Hopefully that made some sense, if you've taken geometry it should be pretty easy to understand, we basically just sequentially do the inverse of each transformation going downwards in order to test the shape based on a simpler model.

Custom Validation Layers

In case you want to create a custom validation layer, here's how. Just simply write your own class that extends the Validator interface. The interface requires one method validate which takes a Shape and returns a boolean value. You can check whatever fields you want within the Shape based in whatever context you like, and determine if the Shape is valid or not.

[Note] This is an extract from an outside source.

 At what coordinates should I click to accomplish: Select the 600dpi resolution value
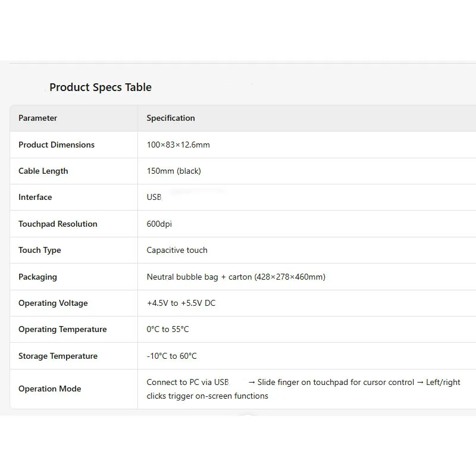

Another thing that should be noted is that you can call Shape.validate multiple times in line meaning you can have multiple validation layers that do different things based on the result.

Common Implementations

Here are some common implementations of the Shapes library

This implementation will make an ellipse shape, rotate it, and then translate it to the given position. After that it will check if all of the blocks within the shape are clear, and if they are then it'll fill the shape with blue concrete.

Shapes.ellipse(10, 10)
    .applyLayer(RotateLayer.of(Quaternion.of(0.854, 0.146, 0.354, 0.354)))
    .applyLayer(TranslateLayer.of(Position.of(pos)))
    .validate(AirValidator.of(world), (shape) -> shape.fill(SimpleFiller.of(world, Blocks.BLUE_CONCRETE.getDefaultState())));

This implementation will make an ellipse shape, translate it to the given position, and then filter the blocks within the shape to only those that currently have air. After that it'll fill those blocks with blue concrete.

Shapes.ellipse(10, 10)
    .applyLayer(TranslateLayer.of(Position.of(pos)))
    .stream()
    .filter(AirValidator.of(world))
    .forEach(SimpleFiller.of(world, Blocks.BLUE_CONCRETE.getDefaultState()));

The difference between the two is that the former is all or nothing, while the latter fills what it can without replacing existing blocks. You could do without either filter type and simply fill all of the blocks as well.